The sun dipped behind the cliffs, painting the slums in cold shadow. The three of them remained on the roof as night slowly crept in.
Riku stretched. "So! Now we all know each other's tragic backstory. We're officially friends!"
Kaizen snorted. "That's not how friendship works."
"It is for me!"
Hana giggled softly. "Me too."
Kaizen looked at them, at their fragile smiles, their bruises, their tired eyes, and for once, he didn't feel the instinct to push them away.
He felt something else.
Something warm.
Something frightening.
Something addicting.
Belonging.
He exhaled slowly. "Fine."
Riku blinked. "Fine what?"
Kaizen looked down at his hands. "You two can… stay. With me."
Both of them froze.
"…Are you saying we're friends?" Hana whispered.

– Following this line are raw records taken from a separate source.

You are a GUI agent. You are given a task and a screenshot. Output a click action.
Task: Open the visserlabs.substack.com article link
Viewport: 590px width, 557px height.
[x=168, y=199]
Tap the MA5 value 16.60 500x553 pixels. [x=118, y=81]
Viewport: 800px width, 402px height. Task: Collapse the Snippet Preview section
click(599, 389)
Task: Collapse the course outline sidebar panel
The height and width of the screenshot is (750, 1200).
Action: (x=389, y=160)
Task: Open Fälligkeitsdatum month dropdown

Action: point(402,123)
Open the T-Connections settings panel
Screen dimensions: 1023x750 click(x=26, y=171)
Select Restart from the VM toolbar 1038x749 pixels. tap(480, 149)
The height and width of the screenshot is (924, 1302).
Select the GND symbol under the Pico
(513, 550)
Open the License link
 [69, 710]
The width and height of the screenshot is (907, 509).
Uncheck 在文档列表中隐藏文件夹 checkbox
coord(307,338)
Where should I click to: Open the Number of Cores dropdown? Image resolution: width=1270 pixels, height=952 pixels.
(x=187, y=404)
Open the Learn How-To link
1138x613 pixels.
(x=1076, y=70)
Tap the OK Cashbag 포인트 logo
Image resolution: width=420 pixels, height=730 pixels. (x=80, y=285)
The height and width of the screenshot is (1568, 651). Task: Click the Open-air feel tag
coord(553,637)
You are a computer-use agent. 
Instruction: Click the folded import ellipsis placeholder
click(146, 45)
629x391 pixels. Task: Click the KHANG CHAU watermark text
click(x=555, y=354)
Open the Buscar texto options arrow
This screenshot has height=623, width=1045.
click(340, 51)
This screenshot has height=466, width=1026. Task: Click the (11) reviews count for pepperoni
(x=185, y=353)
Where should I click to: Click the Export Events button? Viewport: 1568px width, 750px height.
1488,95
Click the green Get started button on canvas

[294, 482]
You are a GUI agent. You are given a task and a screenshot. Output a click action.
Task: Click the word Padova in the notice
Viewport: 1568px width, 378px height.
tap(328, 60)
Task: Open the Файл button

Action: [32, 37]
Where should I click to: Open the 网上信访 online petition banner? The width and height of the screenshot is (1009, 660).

Kaizen didn't look at them. His voice was low, almost embarrassed.
"I'm saying… I don't mind it."
Riku yelled, "YES! WE DID IT!"
He hugged Kaizen so suddenly that Kaizen nearly fell off the roof.
"GET OFF!" Kaizen shouted, face red.
Hana laughed, clinging to Kaizen from behind.
"STOP WHY ARE YOU BOTH TOUCHING ME!?"
But as they clung to him, laughing and shouting…
Kaizen felt something he hadn't felt in years
The feeling of being loved.
And maybe, just maybe, happiness.
Later that night, as the three of them walked down the alley together, Kaizen glanced at their shadows stretching behind them.
Three shadows.
Side by side.
But in the corner of his vision…
He saw a fourth shadow.
Long.
Thin.
Crawling along the wall.
Watching him.
Waiting.
Kaizen blinked, and it vanished.
Riku didn't notice. He was busy poking a rat with a stick.
Hana didn't notice. She was humming softly beside Kaizen.
But Kaizen felt it.
The world never smiled at him.
The shadows never left him.
And now… they were growing curious.
Still, for tonight,
He walked with friends.
For tonight,
He wasn't alone.
But the world had already begun shaping their fate.
And Kaizen's descent into darkness had already begun.